At E3 this week, Unity creative director Alex Amancio told why the cooperative multiplayer game features four versions of protagonist Arno and why the developer excluded the option to play as a female assassin.
“It’s double the animations, it’s double the voices, all that stuff and double the visual assets,” Amancio said. “Especially because we have customizable assassins. It was really a lot of extra production work.”
Desilets in an interview told Polygon that Amancio’s reason was only valid to some extent, agreeing that it would create extra work he felt that Ubisoft should put in the effort to let players have gender options.
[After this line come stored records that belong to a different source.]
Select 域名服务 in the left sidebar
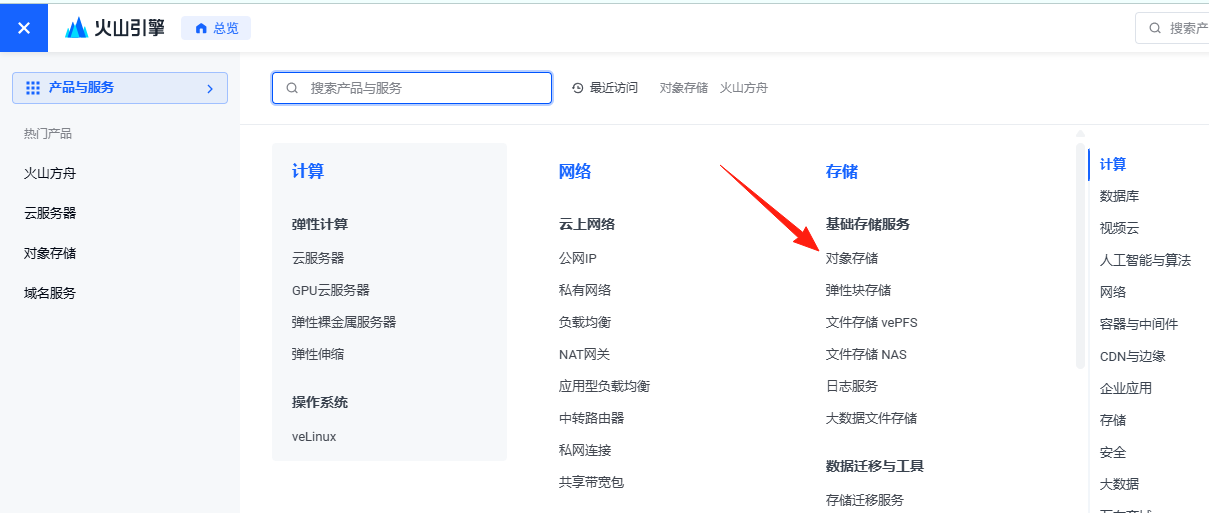 [x=50, y=293]
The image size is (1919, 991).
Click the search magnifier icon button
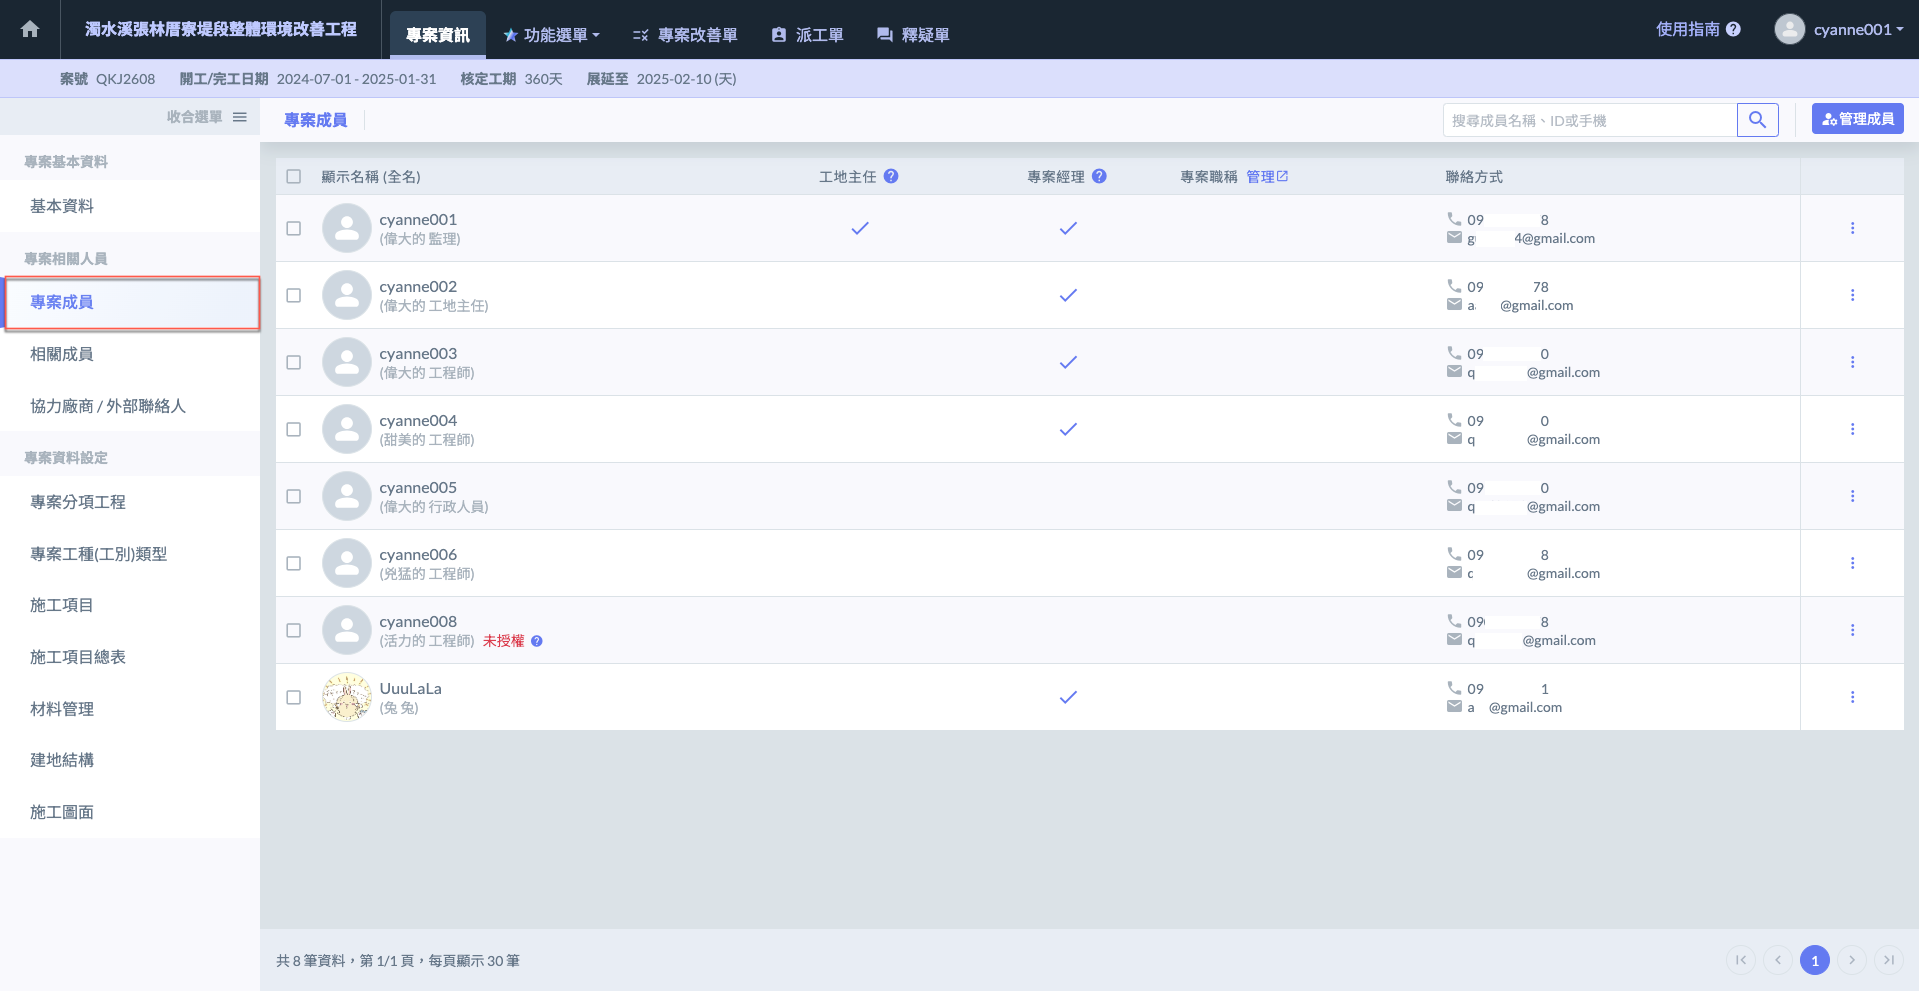(x=1757, y=120)
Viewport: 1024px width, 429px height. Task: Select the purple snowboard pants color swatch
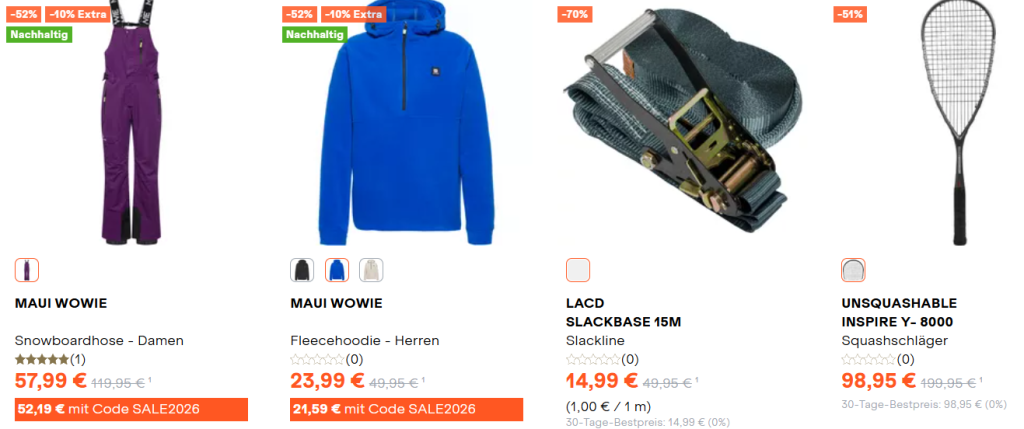27,270
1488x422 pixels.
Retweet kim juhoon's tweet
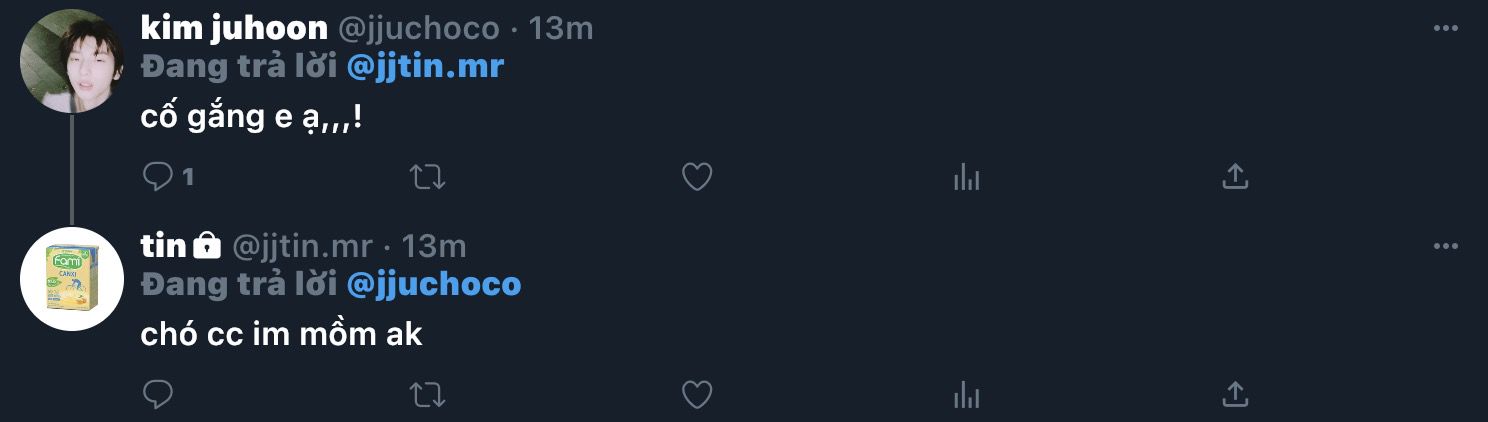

“It’s true. If you do a big giant character and a small character, or a woman and a guy, it’s different,” Desilets said. “But that shouldn’t stop you. With all the time, money and people on that project, you could’ve done it.”
“You know what would have been really awesome? Four women,” he continued. “Then people would be like, ‘Wow, they’ve got big balls.’ Imagine four girls. It would have been really a strong message of what Assassin’s Creed Unity is about.”
Desilets, feels that Ubisoft is only offering their games to a certain audience by keeping the gender option closed. He informs decisions like the choice to prioritize male avatars over offering gender options.
“They always try to sell the same thing,” he said, referencing the commercial underperformance of female-led games like Remember Me as cited evidence for why certain games don’t sell well. “So it’s easy to win the argument: ‘See, that’s the only thing that sells’ — because that’s the only thing to buy.
“That’s why the game that I’m designing, I’m giving control back to the player,” he said. “Which gender do you want to play? Let’s start there.”